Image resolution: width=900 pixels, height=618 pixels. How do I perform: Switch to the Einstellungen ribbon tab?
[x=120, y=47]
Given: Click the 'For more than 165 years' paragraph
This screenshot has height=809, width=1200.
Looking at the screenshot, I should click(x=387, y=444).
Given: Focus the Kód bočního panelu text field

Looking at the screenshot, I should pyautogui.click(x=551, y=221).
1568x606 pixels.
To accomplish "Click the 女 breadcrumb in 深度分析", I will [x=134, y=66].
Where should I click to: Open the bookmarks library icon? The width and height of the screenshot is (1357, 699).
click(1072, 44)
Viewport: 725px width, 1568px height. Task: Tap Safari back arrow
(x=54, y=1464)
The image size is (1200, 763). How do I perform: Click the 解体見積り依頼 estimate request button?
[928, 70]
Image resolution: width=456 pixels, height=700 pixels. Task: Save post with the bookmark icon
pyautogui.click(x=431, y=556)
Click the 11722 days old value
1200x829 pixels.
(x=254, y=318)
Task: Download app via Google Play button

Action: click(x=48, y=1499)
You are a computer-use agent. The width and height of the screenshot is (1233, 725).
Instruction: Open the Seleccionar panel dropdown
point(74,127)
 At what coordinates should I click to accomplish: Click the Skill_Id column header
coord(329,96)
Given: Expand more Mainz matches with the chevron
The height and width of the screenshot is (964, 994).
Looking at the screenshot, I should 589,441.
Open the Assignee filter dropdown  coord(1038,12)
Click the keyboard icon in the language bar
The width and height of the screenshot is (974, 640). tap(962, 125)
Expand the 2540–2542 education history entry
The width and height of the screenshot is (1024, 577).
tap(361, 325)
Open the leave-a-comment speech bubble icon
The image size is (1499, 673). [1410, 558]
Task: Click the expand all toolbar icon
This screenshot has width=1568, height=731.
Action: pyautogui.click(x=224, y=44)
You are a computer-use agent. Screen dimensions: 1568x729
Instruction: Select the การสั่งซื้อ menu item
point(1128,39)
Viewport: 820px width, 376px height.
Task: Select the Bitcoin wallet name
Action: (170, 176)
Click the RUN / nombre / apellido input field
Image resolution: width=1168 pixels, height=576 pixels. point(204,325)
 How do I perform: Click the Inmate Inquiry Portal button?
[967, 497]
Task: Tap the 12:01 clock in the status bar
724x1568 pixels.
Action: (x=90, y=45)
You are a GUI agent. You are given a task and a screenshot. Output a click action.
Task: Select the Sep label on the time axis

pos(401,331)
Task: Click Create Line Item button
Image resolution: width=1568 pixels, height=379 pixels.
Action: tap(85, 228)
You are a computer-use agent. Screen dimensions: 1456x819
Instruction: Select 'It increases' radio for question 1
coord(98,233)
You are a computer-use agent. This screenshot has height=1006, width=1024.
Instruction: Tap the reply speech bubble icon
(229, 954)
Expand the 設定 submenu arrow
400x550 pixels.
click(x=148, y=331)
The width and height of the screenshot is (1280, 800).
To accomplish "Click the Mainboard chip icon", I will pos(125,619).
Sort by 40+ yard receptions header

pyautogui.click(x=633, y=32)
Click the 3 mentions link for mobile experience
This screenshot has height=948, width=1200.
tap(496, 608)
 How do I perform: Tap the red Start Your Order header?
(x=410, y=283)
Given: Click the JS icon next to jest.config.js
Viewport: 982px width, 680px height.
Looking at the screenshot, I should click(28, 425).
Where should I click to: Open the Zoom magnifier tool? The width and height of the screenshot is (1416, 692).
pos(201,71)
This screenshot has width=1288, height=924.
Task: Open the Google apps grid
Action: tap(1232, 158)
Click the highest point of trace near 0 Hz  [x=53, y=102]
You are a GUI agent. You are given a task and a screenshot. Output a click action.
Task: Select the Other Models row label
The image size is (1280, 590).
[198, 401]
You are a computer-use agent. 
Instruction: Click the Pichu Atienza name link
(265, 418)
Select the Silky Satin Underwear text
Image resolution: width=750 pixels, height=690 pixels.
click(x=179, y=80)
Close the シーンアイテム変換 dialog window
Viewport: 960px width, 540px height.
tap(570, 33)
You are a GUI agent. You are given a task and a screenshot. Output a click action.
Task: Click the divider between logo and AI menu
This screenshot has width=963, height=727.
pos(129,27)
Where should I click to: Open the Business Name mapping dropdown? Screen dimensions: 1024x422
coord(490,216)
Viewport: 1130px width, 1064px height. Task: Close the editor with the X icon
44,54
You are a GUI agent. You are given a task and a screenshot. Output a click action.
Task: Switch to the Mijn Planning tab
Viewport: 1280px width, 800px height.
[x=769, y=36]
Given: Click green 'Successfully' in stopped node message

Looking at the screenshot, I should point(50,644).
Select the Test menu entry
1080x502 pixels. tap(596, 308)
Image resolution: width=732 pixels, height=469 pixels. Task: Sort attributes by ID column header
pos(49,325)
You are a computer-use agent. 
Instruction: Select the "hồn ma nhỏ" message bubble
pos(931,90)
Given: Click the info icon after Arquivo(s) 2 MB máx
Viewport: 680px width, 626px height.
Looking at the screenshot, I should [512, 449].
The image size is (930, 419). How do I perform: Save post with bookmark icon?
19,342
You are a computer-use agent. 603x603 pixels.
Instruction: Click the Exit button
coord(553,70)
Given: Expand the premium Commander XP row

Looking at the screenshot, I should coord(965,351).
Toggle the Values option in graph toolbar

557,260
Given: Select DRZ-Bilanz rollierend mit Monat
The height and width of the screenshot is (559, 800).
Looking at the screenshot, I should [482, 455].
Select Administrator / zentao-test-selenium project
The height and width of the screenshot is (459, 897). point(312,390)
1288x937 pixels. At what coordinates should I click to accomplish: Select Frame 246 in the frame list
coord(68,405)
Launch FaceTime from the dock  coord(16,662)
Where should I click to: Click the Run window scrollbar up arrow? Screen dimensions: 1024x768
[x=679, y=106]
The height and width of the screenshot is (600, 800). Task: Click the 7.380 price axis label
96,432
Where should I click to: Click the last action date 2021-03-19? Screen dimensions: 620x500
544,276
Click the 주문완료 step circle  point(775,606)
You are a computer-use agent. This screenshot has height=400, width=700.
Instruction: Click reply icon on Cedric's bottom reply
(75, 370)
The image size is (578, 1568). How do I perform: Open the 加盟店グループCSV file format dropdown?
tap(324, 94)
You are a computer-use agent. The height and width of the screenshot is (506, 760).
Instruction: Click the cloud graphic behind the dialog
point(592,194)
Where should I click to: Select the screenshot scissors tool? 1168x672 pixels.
------
Type the data out again, exactly.

ANSWER TO THIS PROBLEM →
Image resolution: width=900 pixels, height=618 pixels. How do I perform: Switch to the Einstellungen ribbon tab?
[x=120, y=47]
Given: Click the 'For more than 165 years' paragraph
This screenshot has height=809, width=1200.
Looking at the screenshot, I should click(x=387, y=444).
Given: Focus the Kód bočního panelu text field

Looking at the screenshot, I should pyautogui.click(x=551, y=221).
1568x606 pixels.
To accomplish "Click the 女 breadcrumb in 深度分析", I will [x=134, y=66].
Where should I click to: Open the bookmarks library icon? The width and height of the screenshot is (1357, 699).
click(1072, 44)
Viewport: 725px width, 1568px height. Task: Tap Safari back arrow
(x=54, y=1464)
The image size is (1200, 763). How do I perform: Click the 解体見積り依頼 estimate request button?
[928, 70]
Image resolution: width=456 pixels, height=700 pixels. Task: Save post with the bookmark icon
pyautogui.click(x=431, y=556)
Click the 11722 days old value
1200x829 pixels.
(x=254, y=318)
Task: Download app via Google Play button

Action: click(x=48, y=1499)
You are a computer-use agent. The width and height of the screenshot is (1233, 725).
Instruction: Open the Seleccionar panel dropdown
point(74,127)
 At what coordinates should I click to accomplish: Click the Skill_Id column header
coord(329,96)
Given: Expand more Mainz matches with the chevron
The height and width of the screenshot is (964, 994).
Looking at the screenshot, I should 589,441.
Open the Assignee filter dropdown  coord(1038,12)
Click the keyboard icon in the language bar
The width and height of the screenshot is (974, 640). tap(962, 125)
Expand the 2540–2542 education history entry
The width and height of the screenshot is (1024, 577).
tap(361, 325)
Open the leave-a-comment speech bubble icon
The image size is (1499, 673). [1410, 558]
Task: Click the expand all toolbar icon
This screenshot has width=1568, height=731.
Action: pyautogui.click(x=224, y=44)
You are a computer-use agent. Screen dimensions: 1568x729
Instruction: Select the การสั่งซื้อ menu item
point(1128,39)
Viewport: 820px width, 376px height.
Task: Select the Bitcoin wallet name
Action: (170, 176)
Click the RUN / nombre / apellido input field
Image resolution: width=1168 pixels, height=576 pixels. point(204,325)
 How do I perform: Click the Inmate Inquiry Portal button?
[967, 497]
Task: Tap the 12:01 clock in the status bar
724x1568 pixels.
Action: (x=90, y=45)
You are a GUI agent. You are given a task and a screenshot. Output a click action.
Task: Select the Sep label on the time axis

pos(401,331)
Task: Click Create Line Item button
Image resolution: width=1568 pixels, height=379 pixels.
Action: tap(85, 228)
You are a computer-use agent. Screen dimensions: 1456x819
Instruction: Select 'It increases' radio for question 1
coord(98,233)
You are a computer-use agent. This screenshot has height=1006, width=1024.
Instruction: Tap the reply speech bubble icon
(229, 954)
Expand the 設定 submenu arrow
400x550 pixels.
click(x=148, y=331)
The width and height of the screenshot is (1280, 800).
To accomplish "Click the Mainboard chip icon", I will pos(125,619).
Sort by 40+ yard receptions header

pyautogui.click(x=633, y=32)
Click the 3 mentions link for mobile experience
This screenshot has height=948, width=1200.
tap(496, 608)
 How do I perform: Tap the red Start Your Order header?
(x=410, y=283)
Given: Click the JS icon next to jest.config.js
Viewport: 982px width, 680px height.
Looking at the screenshot, I should click(28, 425).
Where should I click to: Open the Zoom magnifier tool? The width and height of the screenshot is (1416, 692).
pos(201,71)
This screenshot has width=1288, height=924.
Task: Open the Google apps grid
Action: tap(1232, 158)
Click the highest point of trace near 0 Hz  [x=53, y=102]
You are a GUI agent. You are given a task and a screenshot. Output a click action.
Task: Select the Other Models row label
The image size is (1280, 590).
[198, 401]
You are a computer-use agent. 
Instruction: Click the Pichu Atienza name link
(265, 418)
Select the Silky Satin Underwear text
Image resolution: width=750 pixels, height=690 pixels.
click(x=179, y=80)
Close the シーンアイテム変換 dialog window
Viewport: 960px width, 540px height.
tap(570, 33)
You are a GUI agent. You are given a task and a screenshot. Output a click action.
Task: Click the divider between logo and AI menu
This screenshot has width=963, height=727.
pos(129,27)
Where should I click to: Open the Business Name mapping dropdown? Screen dimensions: 1024x422
coord(490,216)
Viewport: 1130px width, 1064px height. Task: Close the editor with the X icon
44,54
You are a GUI agent. You are given a task and a screenshot. Output a click action.
Task: Switch to the Mijn Planning tab
Viewport: 1280px width, 800px height.
[x=769, y=36]
Given: Click green 'Successfully' in stopped node message

Looking at the screenshot, I should point(50,644).
Select the Test menu entry
1080x502 pixels. tap(596, 308)
Image resolution: width=732 pixels, height=469 pixels. Task: Sort attributes by ID column header
pos(49,325)
You are a computer-use agent. 
Instruction: Select the "hồn ma nhỏ" message bubble
pos(931,90)
Given: Click the info icon after Arquivo(s) 2 MB máx
Viewport: 680px width, 626px height.
Looking at the screenshot, I should [512, 449].
The image size is (930, 419). How do I perform: Save post with bookmark icon?
19,342
You are a computer-use agent. 603x603 pixels.
Instruction: Click the Exit button
coord(553,70)
Given: Expand the premium Commander XP row

Looking at the screenshot, I should coord(965,351).
Toggle the Values option in graph toolbar

557,260
Given: Select DRZ-Bilanz rollierend mit Monat
The height and width of the screenshot is (559, 800).
Looking at the screenshot, I should [482, 455].
Select Administrator / zentao-test-selenium project
The height and width of the screenshot is (459, 897). point(312,390)
1288x937 pixels. At what coordinates should I click to accomplish: Select Frame 246 in the frame list
coord(68,405)
Launch FaceTime from the dock  coord(16,662)
Where should I click to: Click the Run window scrollbar up arrow? Screen dimensions: 1024x768
[x=679, y=106]
The height and width of the screenshot is (600, 800). Task: Click the 7.380 price axis label
96,432
Where should I click to: Click the last action date 2021-03-19? Screen dimensions: 620x500
544,276
Click the 주문완료 step circle  point(775,606)
You are a computer-use agent. This screenshot has height=400, width=700.
Instruction: Click reply icon on Cedric's bottom reply
(75, 370)
The image size is (578, 1568). How do I perform: Open the 加盟店グループCSV file format dropdown?
tap(324, 94)
You are a computer-use agent. The height and width of the screenshot is (506, 760).
Instruction: Click the cloud graphic behind the dialog
point(592,194)
Where should I click to: Select the screenshot scissors tool? 1168x672 pixels.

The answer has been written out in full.